*** Available data ***
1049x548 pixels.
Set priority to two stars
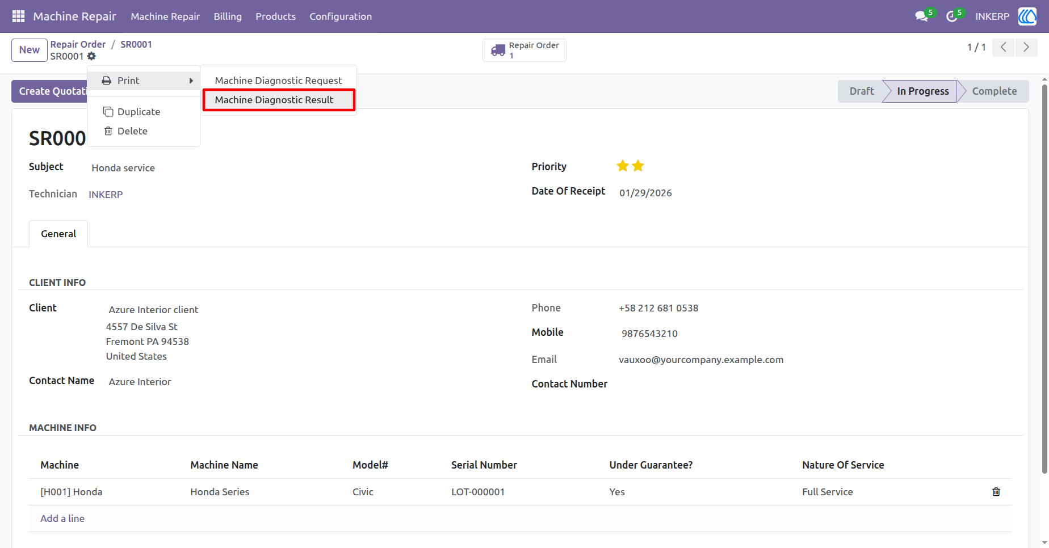pos(638,166)
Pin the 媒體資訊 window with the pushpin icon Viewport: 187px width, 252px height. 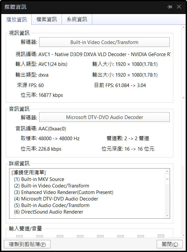[x=169, y=7]
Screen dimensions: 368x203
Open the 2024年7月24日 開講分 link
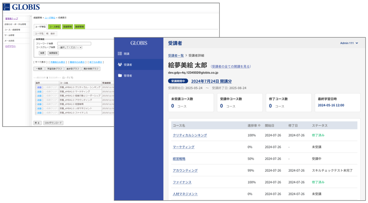(211, 81)
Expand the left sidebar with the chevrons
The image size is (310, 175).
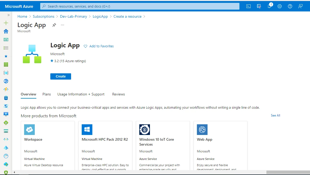pos(8,15)
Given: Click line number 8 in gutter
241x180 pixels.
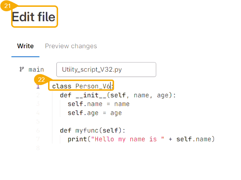Looking at the screenshot, I should [x=38, y=148].
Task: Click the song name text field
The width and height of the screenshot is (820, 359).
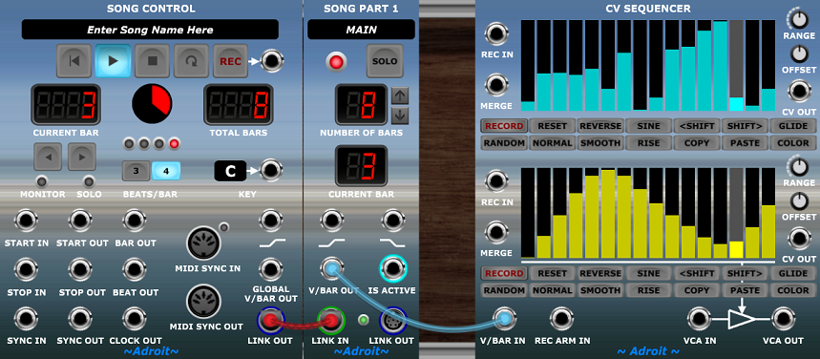Action: click(150, 30)
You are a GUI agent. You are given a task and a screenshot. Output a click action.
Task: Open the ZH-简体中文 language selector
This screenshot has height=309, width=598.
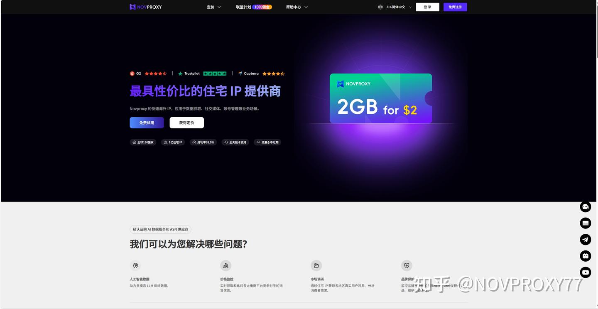coord(394,7)
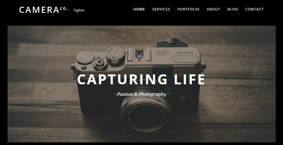Click the small 'co.' superscript in logo
283x145 pixels.
click(64, 8)
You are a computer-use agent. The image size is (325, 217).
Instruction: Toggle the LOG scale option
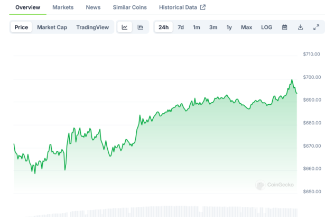pos(266,27)
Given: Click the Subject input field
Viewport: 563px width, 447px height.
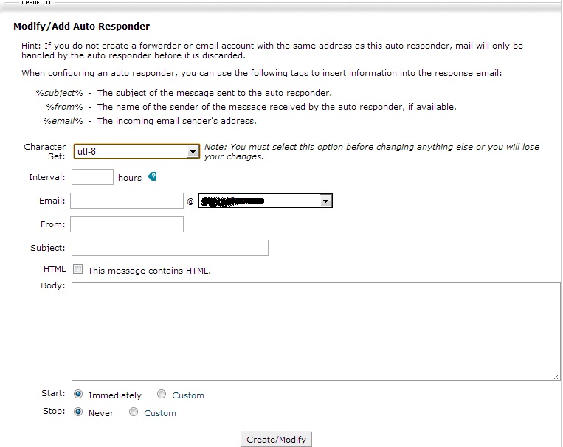Looking at the screenshot, I should coord(170,248).
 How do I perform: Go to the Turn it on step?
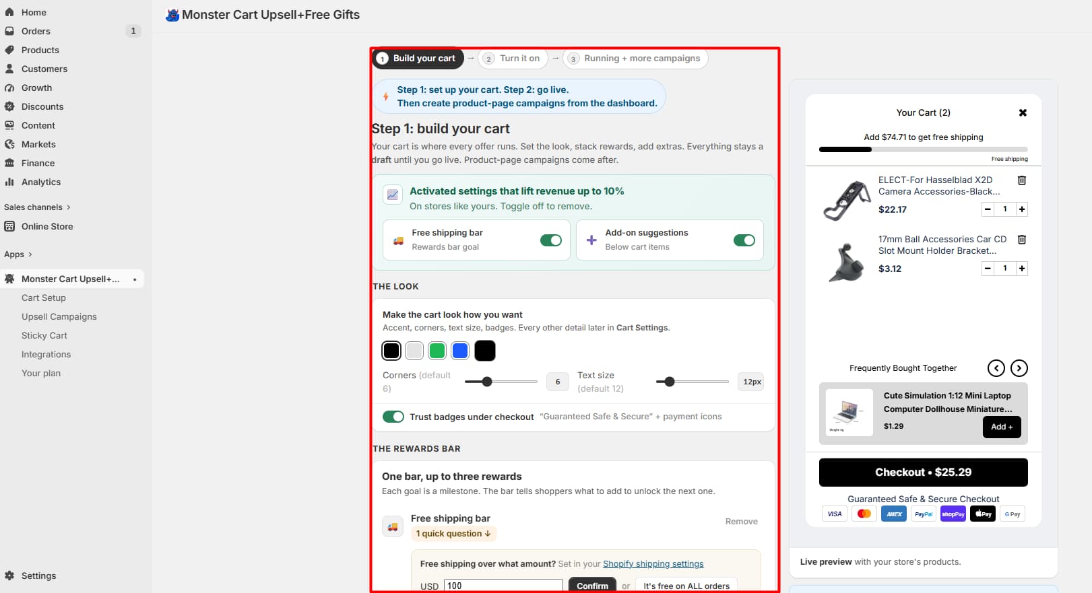(x=513, y=59)
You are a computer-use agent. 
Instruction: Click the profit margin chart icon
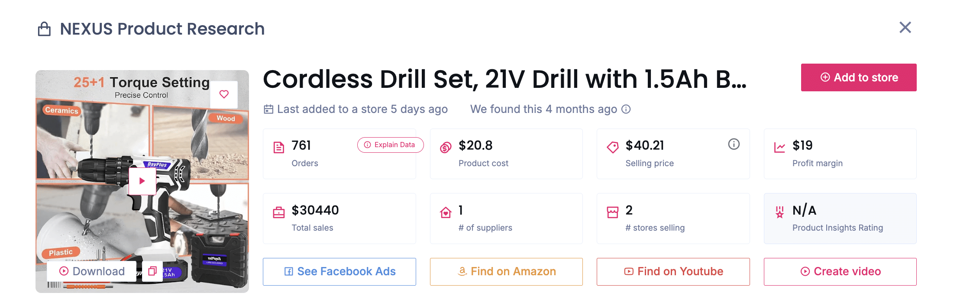pos(779,147)
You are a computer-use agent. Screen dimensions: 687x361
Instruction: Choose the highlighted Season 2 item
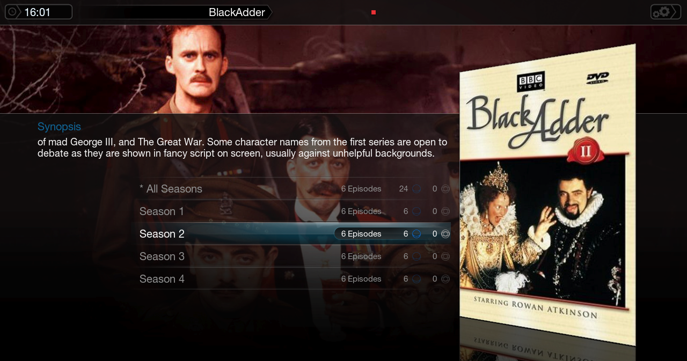[x=294, y=234]
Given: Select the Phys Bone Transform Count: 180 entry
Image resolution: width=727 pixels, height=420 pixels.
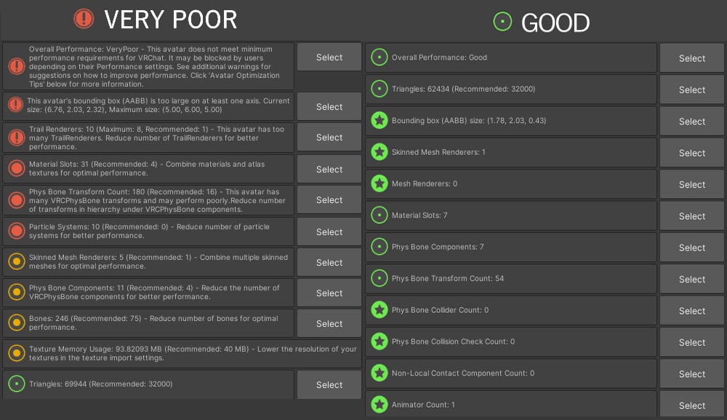Looking at the screenshot, I should (x=329, y=199).
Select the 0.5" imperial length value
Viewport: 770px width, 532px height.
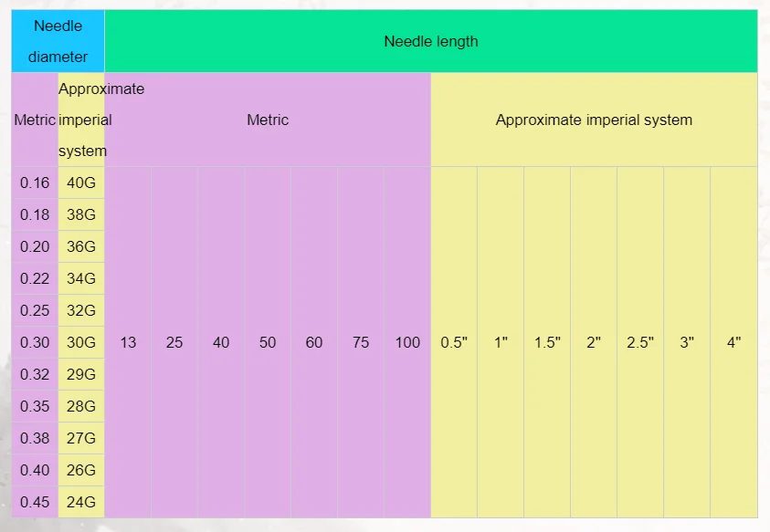click(454, 342)
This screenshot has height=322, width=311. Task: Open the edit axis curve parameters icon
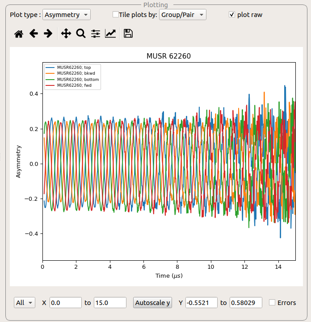(110, 34)
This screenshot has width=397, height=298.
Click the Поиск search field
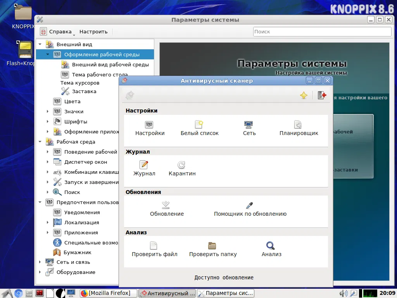tap(322, 32)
*** End of Available data ***
(What the task requires): Take only the line containing "This screenshot has height=322, width=311." and every line after it to the end of the entries, and copy them exactly, pictures excluded.

(Written solution):
This screenshot has height=322, width=311. Task: Open the edit axis curve parameters icon
(110, 34)
This screenshot has width=397, height=298.
Click the Поиск search field
tap(322, 32)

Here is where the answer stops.